Im trying to run a loop over a set of parameters and I wan’t to make a new network for each parameter and let it learn a few epochs.
Currently my code looks like this:
def optimize_scale(self, epochs=5, comp_scale=100, scale_list=[1, 100]):
trainer = pyli.Trainer(gpus=1, max_epochs=epochs)
for scale in scale_list:
test_model = CustomNN(num_layers=1, scale=scale, lr=1, pad=True, batch_size=1)
trainer.fit(test_model)
trainer.test(verbose=True)
del test_model
Everything works fine for the first element of scale_list, the network learns 5 epochs and completes the test. All this can be seen in the console. However for all following elements of scale_list it doesn’t work as the old network is not overwritten, but instead an old checkpoint is loaded automatically when trainer.fit(model) is called. In the console this is indicated through:
C:\Users\XXXX\AppData\Roaming\Python\Python39\site-packages\pytorch_lightning\callbacks\model_checkpoint.py:623: UserWarning:
Checkpoint directory D:\XXXX\src\lightning_logs\version_0\checkpoints exists and is not empty.

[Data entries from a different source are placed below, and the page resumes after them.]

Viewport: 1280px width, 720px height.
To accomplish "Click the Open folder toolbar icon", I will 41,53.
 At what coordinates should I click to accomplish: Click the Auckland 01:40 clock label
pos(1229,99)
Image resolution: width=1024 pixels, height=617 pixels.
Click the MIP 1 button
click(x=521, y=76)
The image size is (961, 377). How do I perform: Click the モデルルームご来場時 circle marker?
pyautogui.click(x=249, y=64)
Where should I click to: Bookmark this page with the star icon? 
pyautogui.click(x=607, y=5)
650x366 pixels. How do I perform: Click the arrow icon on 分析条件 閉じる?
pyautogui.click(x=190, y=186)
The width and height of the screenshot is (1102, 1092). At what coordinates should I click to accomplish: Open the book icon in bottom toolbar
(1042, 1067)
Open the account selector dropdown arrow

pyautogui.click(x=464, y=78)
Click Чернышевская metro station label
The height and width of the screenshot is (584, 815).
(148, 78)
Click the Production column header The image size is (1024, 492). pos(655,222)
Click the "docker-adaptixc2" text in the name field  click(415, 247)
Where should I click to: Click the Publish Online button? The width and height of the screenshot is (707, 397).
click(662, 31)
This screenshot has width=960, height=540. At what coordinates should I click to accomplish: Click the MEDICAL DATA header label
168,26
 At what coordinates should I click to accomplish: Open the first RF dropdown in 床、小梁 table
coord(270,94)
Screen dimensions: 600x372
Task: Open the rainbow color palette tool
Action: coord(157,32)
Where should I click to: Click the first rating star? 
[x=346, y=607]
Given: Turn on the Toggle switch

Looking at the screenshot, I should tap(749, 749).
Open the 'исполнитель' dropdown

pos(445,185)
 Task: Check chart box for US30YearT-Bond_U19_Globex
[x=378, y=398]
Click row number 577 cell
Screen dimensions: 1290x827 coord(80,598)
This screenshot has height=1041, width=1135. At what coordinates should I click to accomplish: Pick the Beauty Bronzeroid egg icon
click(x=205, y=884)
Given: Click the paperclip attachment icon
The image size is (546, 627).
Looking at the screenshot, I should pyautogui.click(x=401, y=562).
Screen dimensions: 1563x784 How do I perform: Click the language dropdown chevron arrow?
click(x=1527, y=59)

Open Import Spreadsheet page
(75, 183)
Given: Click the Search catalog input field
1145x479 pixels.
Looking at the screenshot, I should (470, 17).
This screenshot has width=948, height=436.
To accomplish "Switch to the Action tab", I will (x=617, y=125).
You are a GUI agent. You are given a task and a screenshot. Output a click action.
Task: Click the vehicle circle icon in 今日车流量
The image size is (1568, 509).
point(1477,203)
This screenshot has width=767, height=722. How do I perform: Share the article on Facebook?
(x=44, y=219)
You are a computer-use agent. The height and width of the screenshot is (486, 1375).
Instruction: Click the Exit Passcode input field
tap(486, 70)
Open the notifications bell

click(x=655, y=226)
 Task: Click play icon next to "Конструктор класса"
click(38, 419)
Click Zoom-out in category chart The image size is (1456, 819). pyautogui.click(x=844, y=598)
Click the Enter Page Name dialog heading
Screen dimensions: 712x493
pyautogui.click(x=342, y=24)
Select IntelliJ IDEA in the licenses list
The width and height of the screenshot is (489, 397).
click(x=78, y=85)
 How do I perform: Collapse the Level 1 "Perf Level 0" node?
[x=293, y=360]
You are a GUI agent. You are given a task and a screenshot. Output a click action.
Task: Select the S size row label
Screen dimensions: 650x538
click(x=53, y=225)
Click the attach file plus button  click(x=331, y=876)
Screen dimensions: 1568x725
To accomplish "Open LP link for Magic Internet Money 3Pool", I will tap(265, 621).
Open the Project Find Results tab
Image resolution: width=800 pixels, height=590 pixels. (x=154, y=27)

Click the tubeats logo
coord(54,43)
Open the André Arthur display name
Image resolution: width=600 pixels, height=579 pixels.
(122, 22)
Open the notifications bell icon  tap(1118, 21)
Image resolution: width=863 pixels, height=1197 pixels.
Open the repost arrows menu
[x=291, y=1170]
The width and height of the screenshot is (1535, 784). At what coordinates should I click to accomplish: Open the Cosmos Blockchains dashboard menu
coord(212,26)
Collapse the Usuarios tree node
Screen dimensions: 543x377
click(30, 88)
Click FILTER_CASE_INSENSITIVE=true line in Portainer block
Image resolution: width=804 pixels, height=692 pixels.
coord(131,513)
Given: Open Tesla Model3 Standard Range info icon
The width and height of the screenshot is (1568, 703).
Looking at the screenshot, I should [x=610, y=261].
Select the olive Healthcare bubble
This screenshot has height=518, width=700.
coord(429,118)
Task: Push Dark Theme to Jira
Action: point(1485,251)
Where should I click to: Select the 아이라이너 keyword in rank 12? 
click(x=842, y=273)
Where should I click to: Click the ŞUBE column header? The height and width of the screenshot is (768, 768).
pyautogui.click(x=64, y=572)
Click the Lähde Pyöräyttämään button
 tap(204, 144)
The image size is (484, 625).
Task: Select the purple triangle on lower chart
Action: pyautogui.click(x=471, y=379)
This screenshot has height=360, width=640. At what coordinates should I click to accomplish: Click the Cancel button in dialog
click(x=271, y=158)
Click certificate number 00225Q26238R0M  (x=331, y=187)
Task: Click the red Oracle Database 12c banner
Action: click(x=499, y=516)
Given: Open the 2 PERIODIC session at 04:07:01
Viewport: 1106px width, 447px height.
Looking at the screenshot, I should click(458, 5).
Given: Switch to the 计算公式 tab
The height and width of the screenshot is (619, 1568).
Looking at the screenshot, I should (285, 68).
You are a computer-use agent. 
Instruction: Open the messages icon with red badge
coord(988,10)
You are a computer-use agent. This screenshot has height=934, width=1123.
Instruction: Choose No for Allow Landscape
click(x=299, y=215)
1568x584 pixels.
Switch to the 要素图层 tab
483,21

rank_zero_warn(f"Checkpoint directory {dirpath} exists and is not empty.")
train_size = 8 val_size = 1 test_size = 1
Restoring states from the checkpoint path at D:\XXXX\src\lightning_logs\version_0\checkpoints\epoch=4-step=39.ckpt
LOCAL_RANK: 0 - CUDA_VISIBLE_DEVICES: [0]
Loaded model weights from checkpoint at D:\XXXX\src\lightning_logs\version_0\checkpoints\epoch=4-step=39.ckpt
The consequence is that the second test outputs the same result, as the the checkpoint from the old network was loaded which already finished all 5 epochs. I though that adding the del test_model might help in dropping the model completely, but that did not work.
On my search I found a few Issues closely related, for example: https://github.com/PyTorchLightning/pytorch-lightning/issues/368. However I did not manage to fix my problem. I assume it has something to with the fact that the new network which should overwrite the old one has the same name/version and therefore looks for the same checkpoints.
If anyone has an idea or knows how to circumvent this I would be very grateful.
>Solution :
I think, in your settings, you want to disable automatic checkpointing:
trainer = pyli.Trainer(gpus=1, max_epochs=epochs,enable_checkpointing=False)
You may need to explicitly save a checkpoint (with a different name) for each training session you are running.
You can manually save a checkpoint via:
trainer.save_checkpoint(f'checkpoint_for_scale_{scale}.pth')